In the last year, alone, companies have discovered over 5 billion barrels of recoverable oil on Alaska’s North Slope, a 14 percent increase in the proven oil reserves of the U.S. and that’s not small potatoes. This has come at a time when oil prices are still low and many people thought the Arctic would continue to be off-limits for drilling.
As for Alaska, they aren’t stopping foreign companies from coming in and doing exploration, and actually seem to be encouraging this. Foreign companies are partnering with American companies in order to pursue these business opportunities. Interestingly, the mainstream media has not been too interested in the story.
However, Dr. Scott L. Montgomery, a professor of international relations at the University of Washington, writing in an op-ed for The Conversation, says he thinks hydraulic fracturing in the Arctic could change global politics in favor of U.S. interests.
This is, indeed a global political and environmental story, fueled by the world’s continuing demand for oil, especially in Asia. Added to the story is President Trump’s agenda to make America the leading exporter of gas and oil despite opposition from environmental groups and the science behind climate change.

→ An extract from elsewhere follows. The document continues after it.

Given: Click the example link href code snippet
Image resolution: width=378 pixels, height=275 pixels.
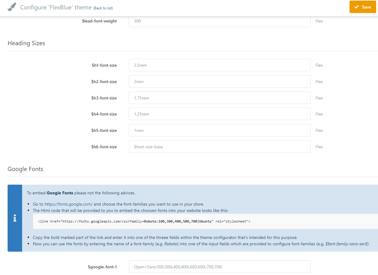Looking at the screenshot, I should coord(144,221).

Fracking comes to the Arctic
The untapped oil found in the North Slope could be fracked, according to major oil companies like ConocoPhillips. ConocoPhillips has already been buying up Alaska land and developing cost effective methods of fracking in the remote region. And as oil prices rise, fracking in Alaska would probably accelerate.
The Daily Caller is reporting that it would be profitable for companies to drill at $50 a barrel, which is just under current crude prices. Additionally, Trump is planning on opening up the Beaufort and Chukchi seas to offshore drilling, reversing President Obama’s ban on drilling in those areas.

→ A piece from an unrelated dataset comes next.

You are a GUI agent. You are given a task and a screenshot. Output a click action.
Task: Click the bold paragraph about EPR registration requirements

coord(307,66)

In January this year, ConocoPhillips made a find called the “Willow,” estimated at 300 million barrels. Then a little later, the Spanish company Repsol, in partnership with Denver-based Armstrong Oil and Gas, discovered the “Horseshoe,” estimated at 1.2 billion barrels of oil.
However, the two discoveries pale in comparison to “Tulimaniq,” an extraordinary discovery drilled by Dallas-based Caelus Energy in the state waters of Smith Bay, about 120 miles northwest of Prudhoe Bay, in October 2016. Caelus is confirming there is a total accumulation of over 10 billion of barrels of light and mobile oil, with at least 3-4 billion barrels recoverable at $50 a barrel, reports Newsweek.
Quite a number of the new wells will have to be fracked – the first use of fracking in the Arctic, by the way. This will present a dilemma for the oil companies because the logistics in getting enough sand and water to the remote region will be challenging and expensive. Then there is the possibility that cleaning, reusing and taking care to contain fracked water will not be adhered to when the sites are so far from public scrutiny.
Like the story reported in Digital Journal last night concerning the BP oil well leak on the North Slope, which by the way, is still spewing natural gas into the air, the mainstream media is so tied up with reporting the latest goings-on with the Trump Administration that leaking oil wells and quite possibly, further damage to the environment is taking a back seat.